I predict that most (all?) ethical theories that assume that some amount of suffering is worse than death—have internal inconsistencies.
My prediction is based on the following assumption:
permanent death is the only brain state that can’t be reversed, given sufficient tech and time
The non-reversibility is the key.
For example, if your goal is to maximize happiness of every human, you can achieve more happiness if none of the humans ever die, even if some humans will have periods of intense and prolonged suffering. Because you can increase happiness of the humans who suffered, but you can’t increase happiness of the humans who are non-reversibly dead.
If your goal is to minimize suffering (without killing people), then you should avoid killing people. Killing people includes withholding life extension technologies (like mind uploading), even if radical life extension will cause some people to suffer for millions of years. You can decrease suffering of the humans who are suffering, but you can’t do that for the humans who are non-reversibly dead.
The mere existence of the option of voluntary immortality necessitates some quite interesting changes in ethical theories.
Personally, I simply don’t want to die, regardless of the circumstances.

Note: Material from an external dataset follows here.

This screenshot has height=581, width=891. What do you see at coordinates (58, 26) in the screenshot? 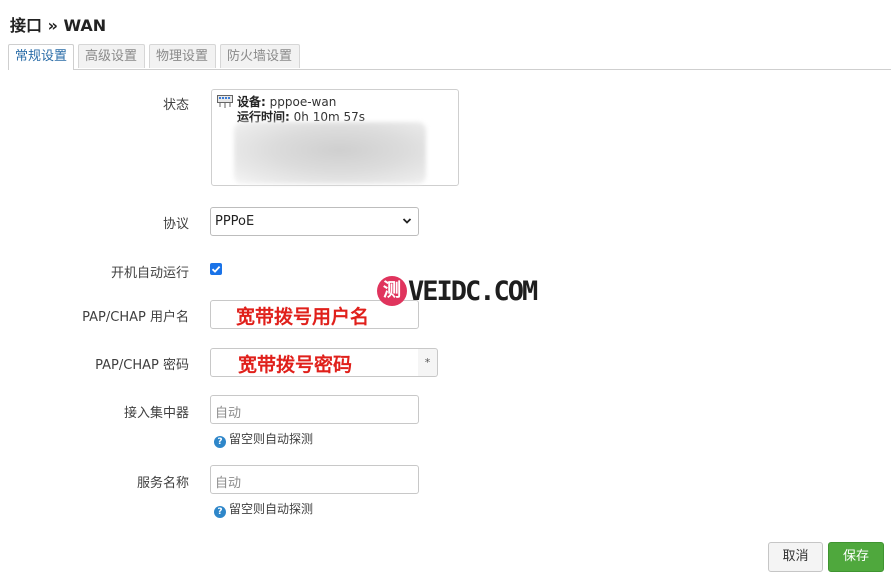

The circumstances might include any arbitrary large amount of suffering. If a future-me ever begs for death, consider him in the need of some brain repair, not in the need of death.
While I (a year late) tentatively agree with you (though a million years of suffering is a hard thing to swallow compared to the instinctually almost mundane matter of death) I think there’s an assumption in your argument that bears inspection. Namely, I believe you are maximizing happiness at a given instance in time—the present, or the limit as time approaches infinity, etc. (Or, perhaps, you are predicating the calculations on the possibility of escaping the heat death of the universe, and being truly immortal for eternity.) A (possibly) alternate optimization goal—maximize human happiness, summed over time. See, I was thinking, the other day, and it seems possible we may never evade the heat death of the universe. In such a case, if you only value the final state, nothing we do matters, whether we suffer or go extinct tomorrow. At the very least, this metric is not helpful, because it cannot distinguish between any two states. So a different metric must be chosen. A reasonable substitute seems to me to be to effectively take the integral of human happiness over time, sum it up. The happy week you had last week is not canceled out by a mildly depressing day today, for instance—it still counts. Conversely, suffering for a long time may not be automatically balanced out the moment you stop suffering (though I’ll grant this goes a little against my instincts). If you DO assume infinite time, though, your argument may return to being automatically true. I’m not sure that’s an assumption that should be confidently made, though. If you don’t assume infinite time, I think it matters again what precise value you put on death, vs incredible suffering, and that may simply be a matter of opinion, of precise differences in two people’s terminal goals.
(Side note: I’ve idly speculated about expanding the above optimization criteria for the case of all-possible-universes—I forget the exact train of thought, but it ended up more or less behaving in a manner such that you optimize the probability-weighted ratio of good outcomes to bad outcomes (summed across time, I guess). Needs more thought to become more rigorous etc.)
Our current understanding of physics (and of our future capabilities) is so limited, I assume that our predictions on how the universe will behave trillions years from now are worthless.
I think we can safely postpone the entire question to the times after we achieve a decent understanding of physics, after we became much smarter, and after we can allow ourselves to invest some thousands of years of deep thought on the topic.